Erasing that distinction is how we get the arrest and detention of Lukasz Niec, a Polish immigrant and green card holder who was brought to the United States as a young child. Last week, ICE agents arrested Niec …, citing two misdemeanor convictions for offenses committed when he was a teenager… A practicing physician, Niec now sits in a county jail, awaiting possible deportation….

Bouie didn’t mention Amer Othman Adi, a 57-year-old Palestinian who had been in the U.S. since he was 19. A married man with four daughters, he helped revitalize the city of Youngstown by opening several businesses. He was deported to Jordan on Monday night.

It all makes these Twitter thoughts from author G. Willow Wilson worth thinking about:

It may be time to start thinking about how we can effectively push back against authoritarianism once the last of the checks and balances have fallen.

It’s a mistake to think a dictatorship feels intrinsically different on a day-to-day basis than a democracy does. I’ve lived in one dictatorship and visited several others–there are still movies and work and school and shopping and memes and holidays.
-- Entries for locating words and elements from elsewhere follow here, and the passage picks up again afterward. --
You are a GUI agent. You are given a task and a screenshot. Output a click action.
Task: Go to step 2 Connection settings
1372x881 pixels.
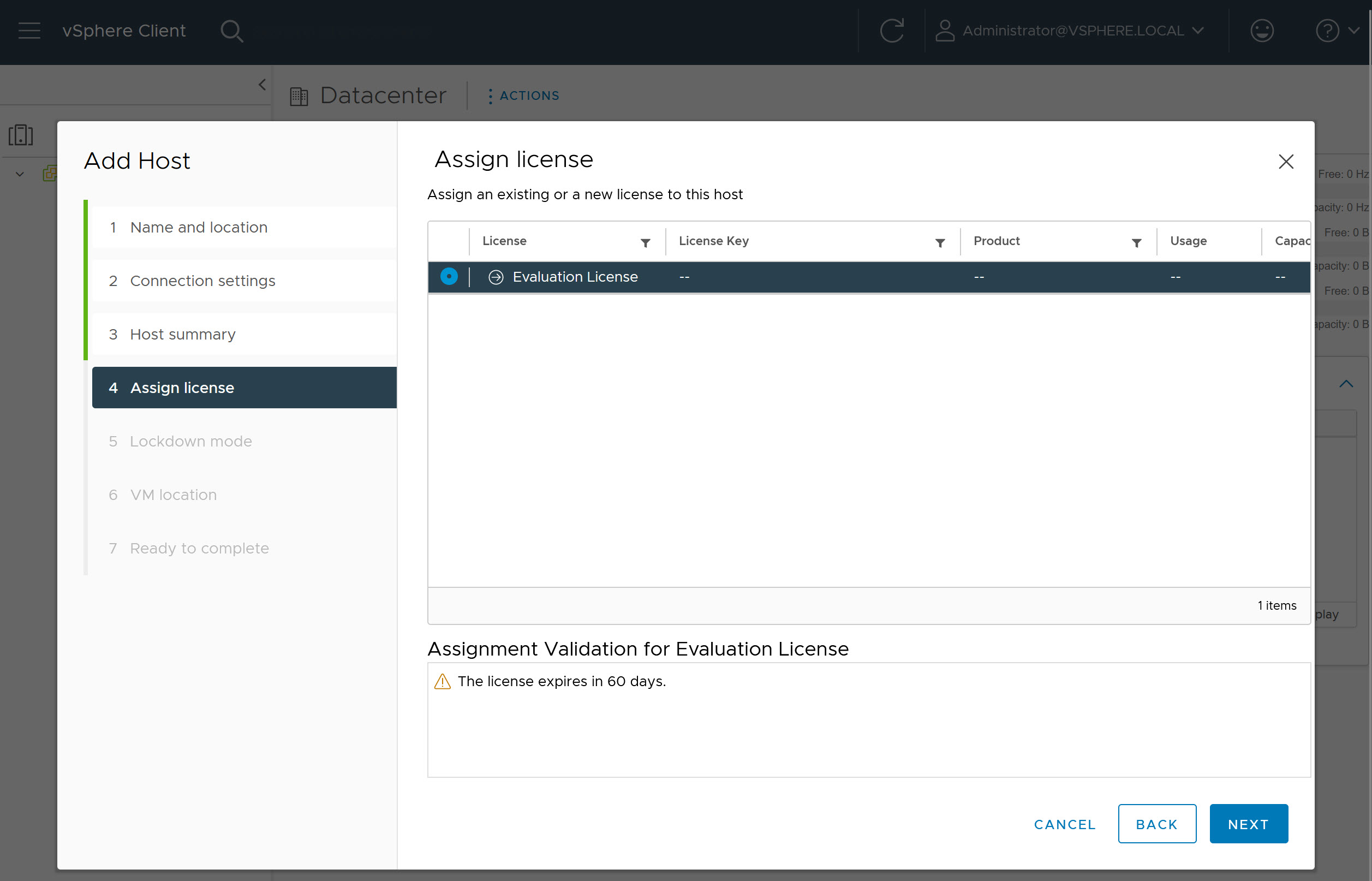[202, 281]
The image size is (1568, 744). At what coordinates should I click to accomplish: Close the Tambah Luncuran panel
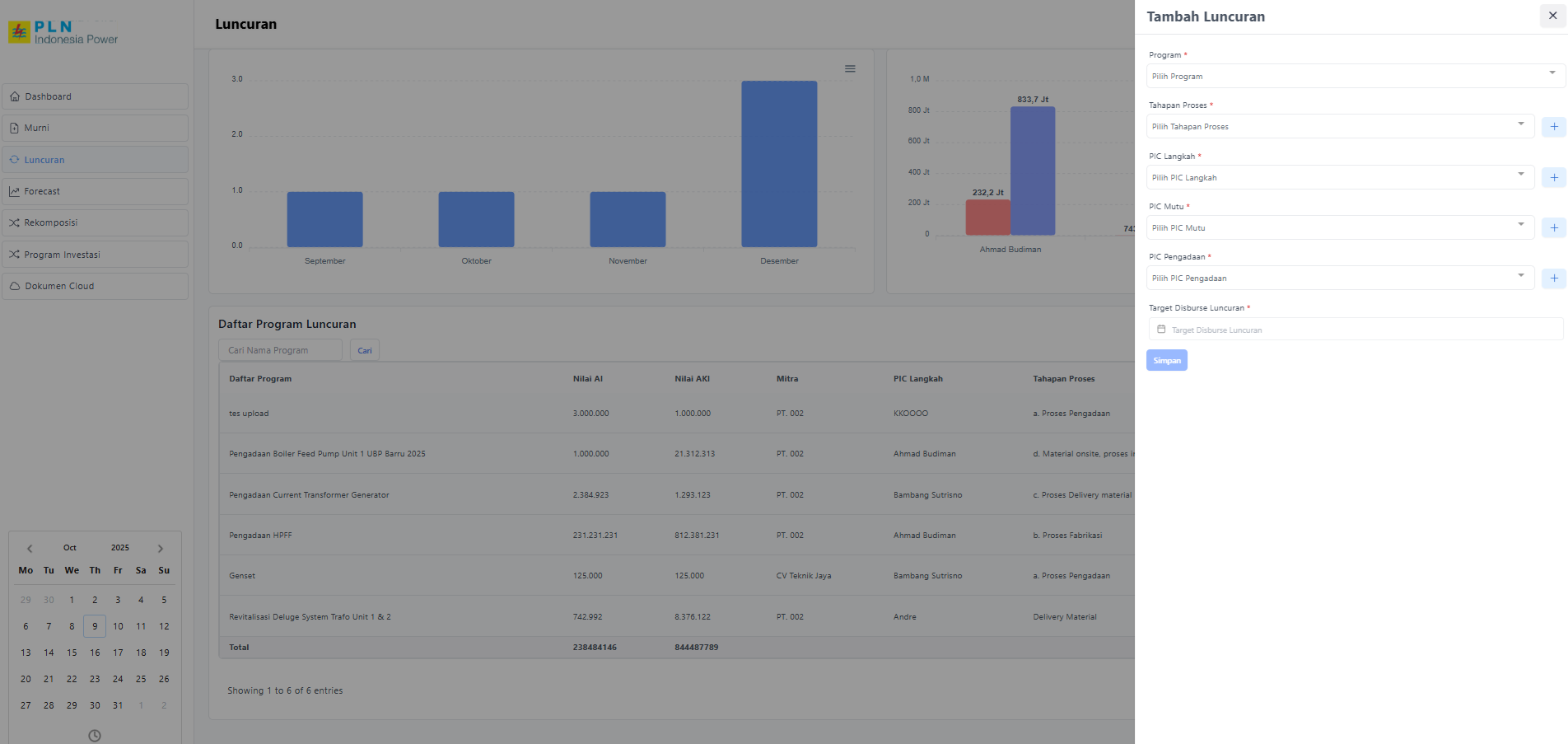tap(1552, 16)
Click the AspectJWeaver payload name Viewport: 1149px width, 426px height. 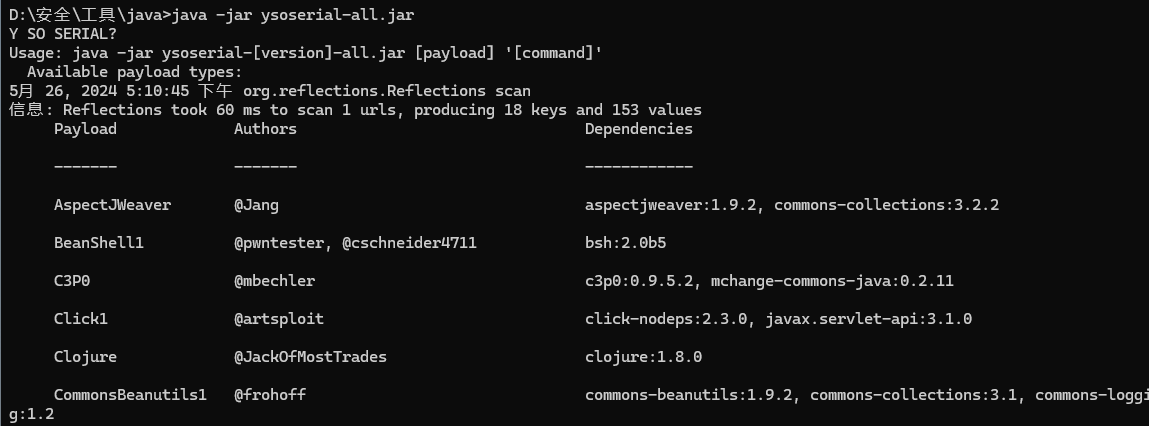coord(112,205)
The difference is the steady disappearance of dissent from the public sphere. Anti-regime bloggers disappear. Dissident political parties are declared “illegal”. Certain books vanish from the libraries.

The press picks a side. The military picks a side. The judiciary picks a side. This part should already feel familiar.

The genius of a true, functioning dictatorship is the way it carefully titrates justice. Once in awhile it will allow a sound judicial decision or critical op-ed to bubble up. Rational discourse is never entirely absent. There is plausible deniability.

People still have rights, in theory. The right to vote, to serve on a jury, etc. The difference is that they begin to fear exercising those rights. Voting in an election will get your name put on “a list”.

So if you’re waiting for the grand moment when the scales tip and we are no longer a functioning democracy, you needn’t bother. It’ll be much more subtle than that. It’ll be more of the president ignoring laws passed by congress. It’ll be more demonizing of the press.

Until one day we wake up and discover the regime has decided to postpone the 2020 elections until its lawyers are finished investigating something or other. Or until it can ‘ensure’ that the voting process is ‘fair’.

A sizable proportion of the citizenry will support the postponement. Yes, absolutely, we must postpone elections. The opposition is corrupt! Our leader is just trying to protect us! A dictator is never without supporters.

And hey, if we pull ourselves back from the brink and the midterms go ahead and the 2020 election is free and transparent and on time, you are cordially invited to point at me and laugh. Honestly. No one will be happier to be wrong than me.